We are going to weld the panels together, as they would be on a car & then split the two halves & make a frame to attach the existing sofa bed mechanism into, therefore reusing the workings of the old one.

I've found a retro-tastic set of wheels to go into the front arches that need a good clean up.....



The headlights will function & when fitted will be operated by a pair of the original style rocker switches, so you can have bedside lights, side light & dip bean only, main beam will probably be overkill.





Also popping on some Group 5 arches to cover those 10" wheels.



Finally, the indicators will be operational, as hazards, just for a laugh.


----------



## GSD (Feb 6, 2011)

I love stuff like this hope it goes well for you.


----------



## The Detail Doctor (Feb 22, 2008)

GSD said:


> I love stuff like this hope it goes well for you.


Thanks, I'm sure it will, the Bloodhound SSC build team are helping me after hours.:thumb:


----------



## danwel (Feb 18, 2007)

Wow looking forward to seeing how this comes out


----------



## Chrissyronald (Jan 15, 2012)

will be epic!


----------



## The Detail Doctor (Feb 22, 2008)

I'm considering a head unit also, mounted behind the sofa cushions, so when converted into the bed, you see the head unit, the aerial will of course be electrically operated if I go with a head unit.


----------



## srmtor (Jul 12, 2008)

Can't wait to see updates on this!!


----------



## James Bagguley (Jul 13, 2013)

Yep! that is uber cool, look forward to progress.


----------



## Bustanut (Jun 11, 2011)

Ooooooooooh, keep the updates coming in this please. Have you decided which car the seats are coming from?


----------



## Black Magic Detail (Aug 17, 2010)

should be good ,build it don't buy it !!!!!


----------



## The Detail Doctor (Feb 22, 2008)

Bustanut said:


> Ooooooooooh, keep the updates coming in this please. Have you decided which car the seats are coming from?
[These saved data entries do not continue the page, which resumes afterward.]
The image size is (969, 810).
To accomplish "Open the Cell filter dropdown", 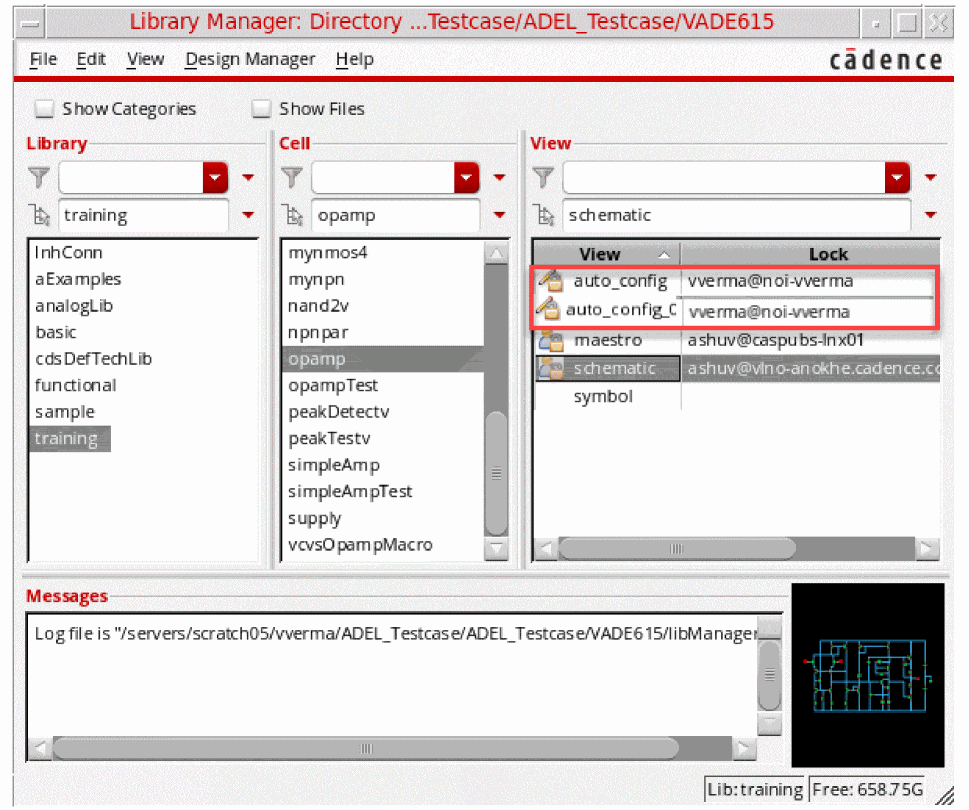I will pos(467,178).
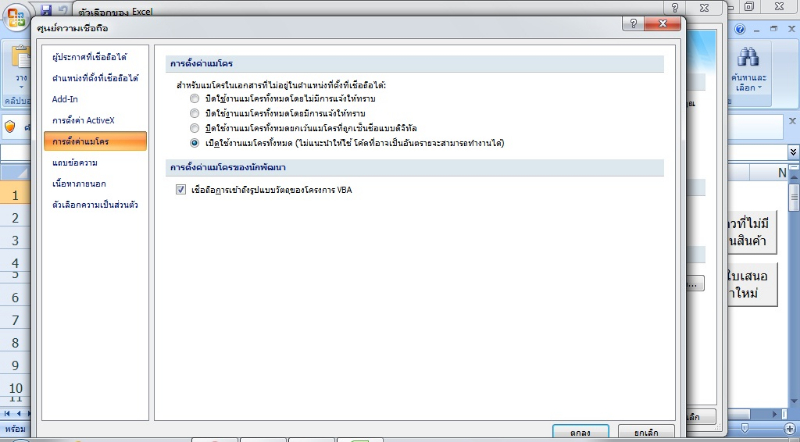Screen dimensions: 800x442
Task: Expand the formula bar with double-chevron
Action: pyautogui.click(x=793, y=152)
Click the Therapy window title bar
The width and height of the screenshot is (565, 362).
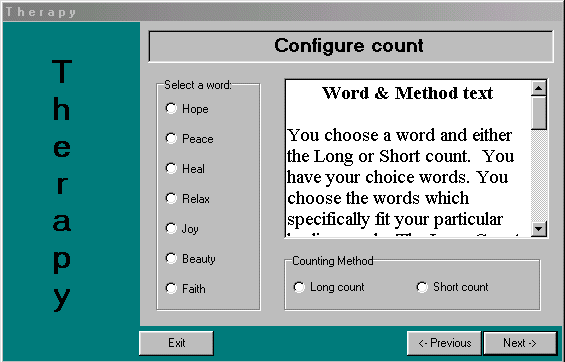pyautogui.click(x=282, y=12)
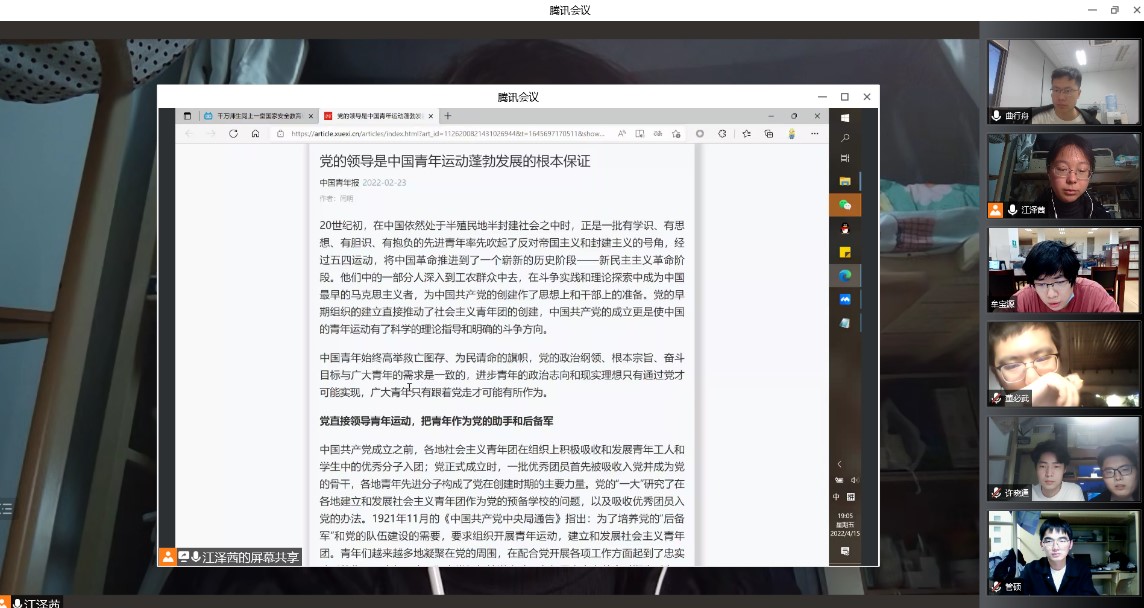Viewport: 1144px width, 608px height.
Task: Click the WeChat icon in shared taskbar
Action: point(845,205)
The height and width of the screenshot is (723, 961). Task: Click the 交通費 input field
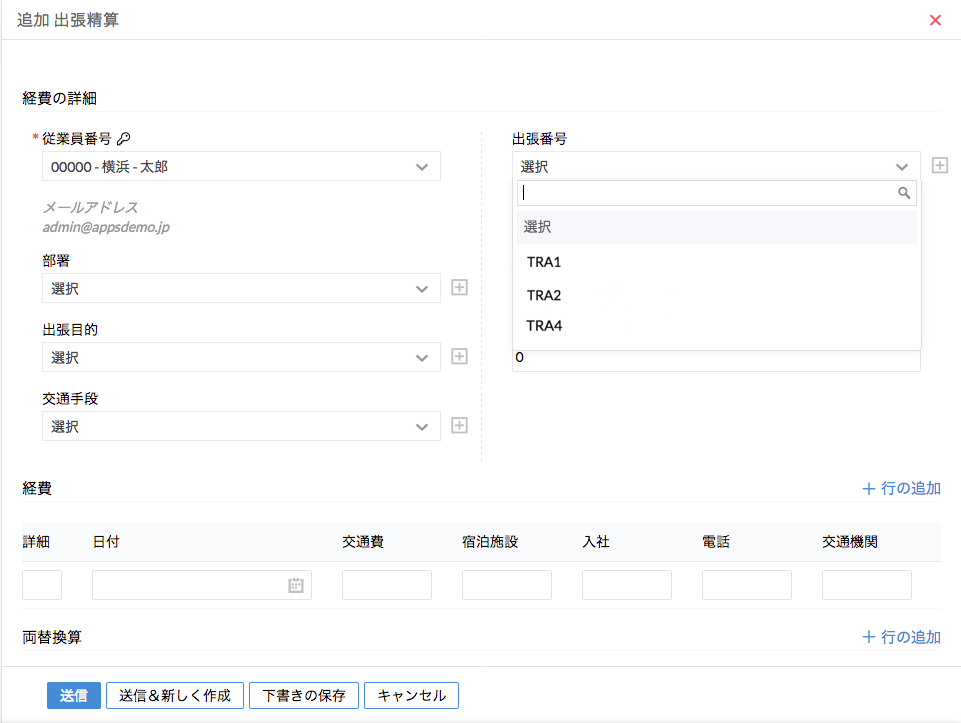pos(386,585)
It's a sofa bed, already have the steel folding frame.


----------



## craigeh123 (Dec 26, 2011)

epic ! i cant wait to see this !


----------



## RP84 (Sep 3, 2007)

awesome

thread subscribed


----------



## Jack (May 14, 2007)

This looks like it will be great, looking forward to seeing the finished item


----------



## The Detail Doctor (Feb 22, 2008)

The panels have arrived, going to take a look tonight at dry assy & preparation for plug welding together:thumb:


----------



## NickTB (Feb 4, 2007)

Hurry up!! LOL


----------



## sprocketser (Aug 4, 2012)

Will look forward to this mate !


----------



## The Detail Doctor (Feb 22, 2008)

Ordered so 25x50x1.5 ERW hollow section steel to make the base from too.


----------



## sprocketser (Aug 4, 2012)

Will be killer mate .


----------



## TonyH38 (Apr 7, 2013)

Looking forward to seeing the finished item.


----------



## Paintmaster1982 (Oct 23, 2007)

Is it ment to be the same as the pic if so that isn't a mini it's an AC Cobra.

The mini is going to look epic though.

There should be no more posts on here untill its done


----------



## The Detail Doctor (Feb 22, 2008)

Paintmaster1982 said:


> Is it ment to be the same as the pic if so that isn't a mini it's an AC Cobra.
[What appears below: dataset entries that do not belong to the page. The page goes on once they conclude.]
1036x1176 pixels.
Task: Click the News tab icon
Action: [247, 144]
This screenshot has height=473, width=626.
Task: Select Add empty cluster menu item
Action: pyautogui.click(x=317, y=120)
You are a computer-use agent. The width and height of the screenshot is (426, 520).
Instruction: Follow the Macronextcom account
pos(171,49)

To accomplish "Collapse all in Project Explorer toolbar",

Er, I know, :lol:it was the peice that give me the idea to do a Mini.


----------



## Paintmaster1982 (Oct 23, 2007)

The Detail Doctor said:


> Er, I know, :lol:it was the peice that give me the idea to do a Mini.


That's a relief lol I'd feel pretty dumb going to all that expense and getting the car wrong lol


----------



## The Detail Doctor (Feb 22, 2008)

Had a fanny about taking some measurements to make sure the folding mechanism we have will fit.
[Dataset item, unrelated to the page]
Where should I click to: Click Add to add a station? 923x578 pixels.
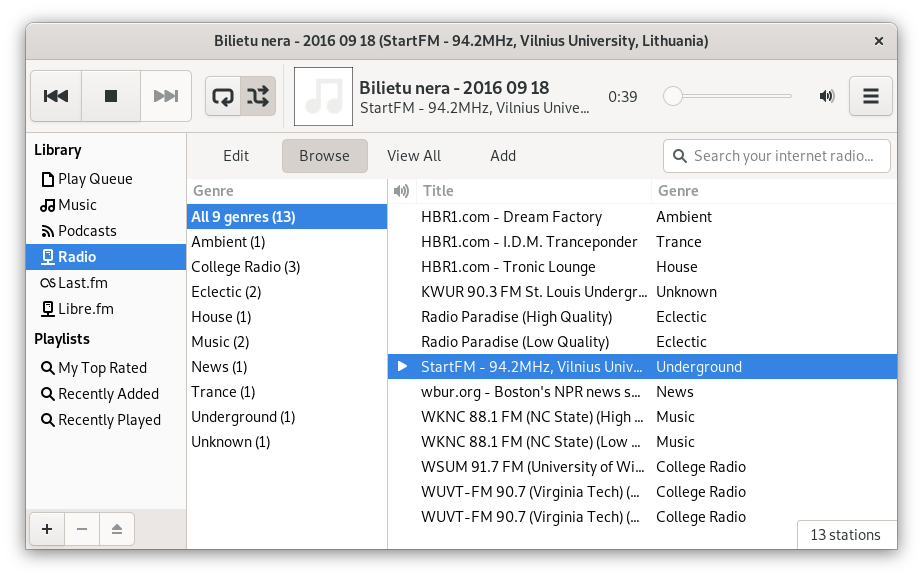click(x=503, y=156)
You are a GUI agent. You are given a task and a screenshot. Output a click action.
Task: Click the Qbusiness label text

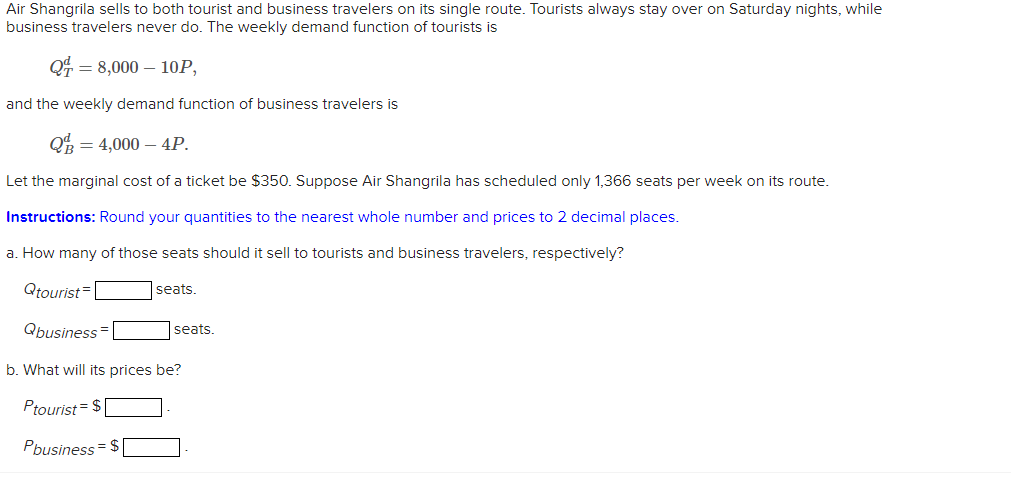pos(61,332)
This frame will form the attachment points for the mechanism & effectively the 'keep out' zone which has to be kept clear to ensure unobstructed operation of the mechanism.

The fram is 25mm x 50mm x 1.5mm ERW box.


----------



## The Detail Doctor (Feb 22, 2008)

Had a think about wheels & moved the slotmags on for a small profit.

Have decided on these that I have bought on EBAY & just had them delivered.





Tacking the frame together this evening for a trial fit of the folding arrangement.


----------



## James Bagguley (Jul 13, 2013)

Looking cool! coming together, and i like the CAD mock up, very pro.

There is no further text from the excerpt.